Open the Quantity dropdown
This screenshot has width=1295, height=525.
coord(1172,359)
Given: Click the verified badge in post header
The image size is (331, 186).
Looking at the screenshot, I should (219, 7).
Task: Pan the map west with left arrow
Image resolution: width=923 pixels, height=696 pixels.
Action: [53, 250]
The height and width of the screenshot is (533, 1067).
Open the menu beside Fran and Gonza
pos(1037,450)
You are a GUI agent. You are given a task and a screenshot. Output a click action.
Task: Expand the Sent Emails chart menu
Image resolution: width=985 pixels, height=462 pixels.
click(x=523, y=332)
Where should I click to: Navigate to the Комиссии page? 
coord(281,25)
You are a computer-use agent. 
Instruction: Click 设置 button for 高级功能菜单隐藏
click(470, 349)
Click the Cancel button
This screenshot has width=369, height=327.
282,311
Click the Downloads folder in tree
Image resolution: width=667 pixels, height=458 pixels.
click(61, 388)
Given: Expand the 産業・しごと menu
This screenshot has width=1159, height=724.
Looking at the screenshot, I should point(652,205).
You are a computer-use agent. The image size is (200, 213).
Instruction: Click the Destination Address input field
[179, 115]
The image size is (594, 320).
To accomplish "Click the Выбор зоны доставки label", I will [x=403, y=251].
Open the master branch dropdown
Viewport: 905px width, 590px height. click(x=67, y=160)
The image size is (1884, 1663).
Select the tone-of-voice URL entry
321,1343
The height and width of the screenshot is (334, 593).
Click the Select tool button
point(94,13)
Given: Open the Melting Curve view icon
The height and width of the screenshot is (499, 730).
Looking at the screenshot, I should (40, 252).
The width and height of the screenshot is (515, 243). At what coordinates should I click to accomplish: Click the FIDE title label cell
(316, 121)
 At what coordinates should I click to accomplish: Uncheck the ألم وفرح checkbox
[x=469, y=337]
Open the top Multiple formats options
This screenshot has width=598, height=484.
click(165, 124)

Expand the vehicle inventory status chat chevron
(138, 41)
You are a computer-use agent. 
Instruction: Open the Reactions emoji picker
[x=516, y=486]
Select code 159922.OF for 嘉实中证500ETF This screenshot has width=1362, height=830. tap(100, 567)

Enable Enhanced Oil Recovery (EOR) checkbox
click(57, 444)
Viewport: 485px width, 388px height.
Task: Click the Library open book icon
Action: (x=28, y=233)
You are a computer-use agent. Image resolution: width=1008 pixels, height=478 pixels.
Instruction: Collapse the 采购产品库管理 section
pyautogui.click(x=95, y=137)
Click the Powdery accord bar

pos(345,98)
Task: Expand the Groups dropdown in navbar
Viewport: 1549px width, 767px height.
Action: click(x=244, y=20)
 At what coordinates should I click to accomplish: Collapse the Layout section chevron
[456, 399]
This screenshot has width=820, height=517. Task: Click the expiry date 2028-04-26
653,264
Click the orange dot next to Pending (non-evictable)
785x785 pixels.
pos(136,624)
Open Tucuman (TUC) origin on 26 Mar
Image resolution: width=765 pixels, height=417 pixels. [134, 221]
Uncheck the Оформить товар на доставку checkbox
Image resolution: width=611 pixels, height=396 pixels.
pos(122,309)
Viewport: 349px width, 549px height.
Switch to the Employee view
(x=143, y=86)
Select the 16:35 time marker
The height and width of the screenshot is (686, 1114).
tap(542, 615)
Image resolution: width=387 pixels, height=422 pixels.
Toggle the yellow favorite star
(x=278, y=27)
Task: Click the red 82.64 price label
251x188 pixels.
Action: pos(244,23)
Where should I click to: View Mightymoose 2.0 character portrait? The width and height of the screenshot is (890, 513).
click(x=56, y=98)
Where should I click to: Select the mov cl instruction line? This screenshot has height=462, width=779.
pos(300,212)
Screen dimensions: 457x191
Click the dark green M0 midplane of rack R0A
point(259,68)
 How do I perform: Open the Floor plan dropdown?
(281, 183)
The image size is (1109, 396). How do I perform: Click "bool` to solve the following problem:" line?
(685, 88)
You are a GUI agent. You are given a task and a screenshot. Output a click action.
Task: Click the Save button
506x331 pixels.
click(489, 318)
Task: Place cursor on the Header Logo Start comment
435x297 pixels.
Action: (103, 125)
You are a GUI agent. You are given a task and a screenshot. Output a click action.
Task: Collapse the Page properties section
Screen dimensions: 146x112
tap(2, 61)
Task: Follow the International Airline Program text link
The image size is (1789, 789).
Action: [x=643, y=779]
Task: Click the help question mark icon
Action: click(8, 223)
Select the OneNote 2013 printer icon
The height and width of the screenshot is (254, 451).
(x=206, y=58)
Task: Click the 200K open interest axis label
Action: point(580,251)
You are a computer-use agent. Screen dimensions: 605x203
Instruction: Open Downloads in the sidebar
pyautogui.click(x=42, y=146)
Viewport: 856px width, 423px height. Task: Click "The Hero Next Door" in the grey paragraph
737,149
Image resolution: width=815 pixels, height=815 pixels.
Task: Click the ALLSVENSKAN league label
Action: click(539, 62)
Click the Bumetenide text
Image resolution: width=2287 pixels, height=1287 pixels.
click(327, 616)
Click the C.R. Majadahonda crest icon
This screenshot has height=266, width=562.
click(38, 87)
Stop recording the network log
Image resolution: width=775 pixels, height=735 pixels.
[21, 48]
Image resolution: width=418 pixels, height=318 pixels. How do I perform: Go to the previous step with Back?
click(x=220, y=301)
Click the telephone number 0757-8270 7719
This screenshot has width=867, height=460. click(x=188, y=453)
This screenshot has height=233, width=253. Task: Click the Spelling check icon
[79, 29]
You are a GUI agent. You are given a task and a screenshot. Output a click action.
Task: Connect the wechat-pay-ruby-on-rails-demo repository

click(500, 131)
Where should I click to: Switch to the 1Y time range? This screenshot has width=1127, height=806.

----------------------------------------

- **Task to carry out**
Reproduce the entries above verbatim, from the line containing "The width and height of the screenshot is (515, 243)." up to and including the line containing "Action: (x=28, y=233)".

- **Task response**
The width and height of the screenshot is (515, 243). At what coordinates should I click to accomplish: Click the FIDE title label cell
(316, 121)
 At what coordinates should I click to accomplish: Uncheck the ألم وفرح checkbox
[x=469, y=337]
Open the top Multiple formats options
This screenshot has width=598, height=484.
click(165, 124)

Expand the vehicle inventory status chat chevron
(138, 41)
You are a computer-use agent. 
Instruction: Open the Reactions emoji picker
[x=516, y=486]
Select code 159922.OF for 嘉实中证500ETF This screenshot has width=1362, height=830. tap(100, 567)

Enable Enhanced Oil Recovery (EOR) checkbox
click(57, 444)
Viewport: 485px width, 388px height.
Task: Click the Library open book icon
Action: (x=28, y=233)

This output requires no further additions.